Auteur(s) : Harry, Myriam

Description
  • Première lauréate du Prix Vie heureuse (en 1904) avec La Conquête de Jérusalem (la vie, romancée, de son propre père), Myriam Harry (1869‑1958) représente ainsi un jalon dans l'histoire du féminisme (ce qui ne signifie pas pour autant qu'elle soit elle‑même féministe), en tant que représentante du tout nouveau Prix littéraire, réponse au « Pas de femmes parmi nous » de Rosny aîné, alors président du Goncourt. Myriam Harry est née à Jérusalem d'un israélite russe et d'une doctoresse allemande (luthérienne). Elle a une jeunesse cosmopolite (Londres, Berlin, Paris, les Indes, la Tunisie). Si elle écrit sous le pseudonyme de Siona, on pourrait penser que c'est en fervente sioniste. En réalité, c'est tout simplement parce qu'elle est née sur le Mont Sion.

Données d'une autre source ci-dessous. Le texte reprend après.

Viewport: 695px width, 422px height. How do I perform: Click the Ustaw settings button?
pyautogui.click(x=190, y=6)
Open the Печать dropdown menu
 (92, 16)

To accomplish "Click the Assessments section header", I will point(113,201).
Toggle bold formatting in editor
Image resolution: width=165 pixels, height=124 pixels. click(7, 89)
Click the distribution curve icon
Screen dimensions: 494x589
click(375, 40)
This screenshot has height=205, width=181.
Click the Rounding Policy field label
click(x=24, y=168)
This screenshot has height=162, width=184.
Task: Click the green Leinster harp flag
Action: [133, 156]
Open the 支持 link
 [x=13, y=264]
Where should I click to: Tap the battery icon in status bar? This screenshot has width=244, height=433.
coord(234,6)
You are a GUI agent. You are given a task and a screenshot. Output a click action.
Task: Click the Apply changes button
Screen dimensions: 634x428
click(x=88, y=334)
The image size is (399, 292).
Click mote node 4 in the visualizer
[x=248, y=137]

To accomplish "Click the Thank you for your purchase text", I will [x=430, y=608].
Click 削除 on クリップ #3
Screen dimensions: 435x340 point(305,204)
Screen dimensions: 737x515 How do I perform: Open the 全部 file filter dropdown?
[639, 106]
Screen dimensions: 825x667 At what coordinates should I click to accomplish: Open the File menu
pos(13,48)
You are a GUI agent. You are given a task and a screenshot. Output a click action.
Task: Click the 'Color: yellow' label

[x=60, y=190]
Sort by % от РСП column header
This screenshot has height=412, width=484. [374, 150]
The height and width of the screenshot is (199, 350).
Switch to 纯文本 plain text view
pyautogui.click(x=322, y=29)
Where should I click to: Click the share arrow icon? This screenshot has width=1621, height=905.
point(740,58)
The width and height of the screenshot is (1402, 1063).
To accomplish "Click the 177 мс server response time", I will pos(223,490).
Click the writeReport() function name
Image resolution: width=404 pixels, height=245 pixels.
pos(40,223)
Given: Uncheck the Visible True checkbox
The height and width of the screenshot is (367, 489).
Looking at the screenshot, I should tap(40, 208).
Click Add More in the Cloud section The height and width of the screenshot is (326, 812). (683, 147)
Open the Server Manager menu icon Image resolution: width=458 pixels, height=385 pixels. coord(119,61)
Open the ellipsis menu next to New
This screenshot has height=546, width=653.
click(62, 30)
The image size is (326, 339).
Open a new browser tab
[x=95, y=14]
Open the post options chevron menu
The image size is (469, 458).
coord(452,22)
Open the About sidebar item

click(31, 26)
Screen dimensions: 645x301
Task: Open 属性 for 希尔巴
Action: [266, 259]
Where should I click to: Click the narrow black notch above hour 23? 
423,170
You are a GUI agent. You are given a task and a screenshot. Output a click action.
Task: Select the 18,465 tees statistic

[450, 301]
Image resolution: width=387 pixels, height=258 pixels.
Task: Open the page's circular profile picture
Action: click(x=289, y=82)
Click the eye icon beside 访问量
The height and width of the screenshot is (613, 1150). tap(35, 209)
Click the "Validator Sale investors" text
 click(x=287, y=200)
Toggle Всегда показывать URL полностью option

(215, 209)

    Citons, de Myriam Harry, un extrait de « Souvenirs du Femina », article inclus dans une brochure de 1954 pour le cinquantenaire du prix [Louis Lanoizelée, dans son Charles‑Louis Philippe (Plaisir du bibliophile, 1953, p. 80‑81) mentionne déjà ce même fantaisiste passage comme figurant dans La Revue de Paris. Il s'agit donc, pour la brochure en question, de la reprise d'un article déjà édité]. On comprend que c'est à l'occasion du Prix 1910 que les deux femmes ont fait connaissance :

    « Marguerite Audoux présente Marie‑Claire, en même temps que Péguy avec Le Mystère de la Charité, dont il avait vainement espéré le prix Goncourt.
    C'est sous la présidence de Mme Alphonse Daudet, dans ses beaux salons de la rue de Bellechasse, sous les regards des portraits de Renoir, si mélancoliques, des Sisley, si clairs, des Manet, flamboyants, et des rutilantes études de Besnard, rapportées des Indes.
    Je crois que je regardais beaucoup plus les tableaux que je n'écoutais les discussions. On soupçonnait Marguerite Audoux de ne pas avoir écrit son livre toute seule… Avait‑elle été pastourelle ? était‑ce une pauvre couturière ? Vivait‑elle avec… et patati et patata. Je ne savais rien d'elle, mais j'aimais son roman, et lorsqu'elle emporta nos suffrages, j'étais heureuse d'aller lui porter moi‑même la bonne nouvelle. Je ne la trouvai pas chez elle, mais mon mari alla la chercher pour déjeuner chez nous quelques jours plus tard. C'était une petite personne d'agréable tournure, enjouée, «naturellement naturelle» selon l'expression de Jules Lemaître, parlant avec aisance, clarté, pittoresque et très capable d'avoir écrit Marie‑Claire. Comment en avait‑elle eu l'idée ?
    - Charles‑Louis Philippe me l'avait donnée. Il habitait une petite chambre mansardée au quatrième étage, qui voisinait avec celle où, venue à Paris pour chercher du travail, j'étais échouée en plein chômage. Lui, métrait les terrasses des cafés à cent francs par mois, et faisait un peu de journalisme (et, malicieuse, elle ajoute) : il rêvait de métrer les paratonnerres… Je lui racontais mes moutons. «Il faut écrire cela ! Je vous corrigerai.» En attendant il fallait vivre. Nous étions si pauvres que nous n'avions qu'une paire de bottines à nous deux, donnée à Philippe par Gustave Geoffroy, pour lequel le cordonnier les avait faites trop courtes. Elles sont beaucoup trop longues pour son pied. Et pour le mien, donc ! Vous souvenez‑vous combien l'hiver était glacial ? On ne pouvait pas sortir en savates. Il les mettait l'après‑midi pour aller à l'Hôtel de Ville, et moi le matin pour mes courses. Je les attachais à mes chevilles avec des ficelles. Pour descendre cela allait. Mais pour remonter !... la partie vide fléchissait sur les marches. J'essayais de monter de biais en sautillant de marche en marche, comme ça… mais je tombais sur les genoux. Alors je me suis retournée et je grimpais à reculons. C'est long quatre étages ! Avec un seau à charbon à une main et un cabas de pommes de terre dans l'autre. Je n'en finissais pas et les gens dans l'escalier se tordaient. Ils m'appelaient «l'écrevisse».
    Et le rire de Marguerite Audoux sonne clair comme un rire de source.
    - Heureusement cela n'a pas duré. Un matin, en ouvrant ma porte, je vois une ravissante petite paire à douze boutons. Je n'ai jamais su à qui je les devais. »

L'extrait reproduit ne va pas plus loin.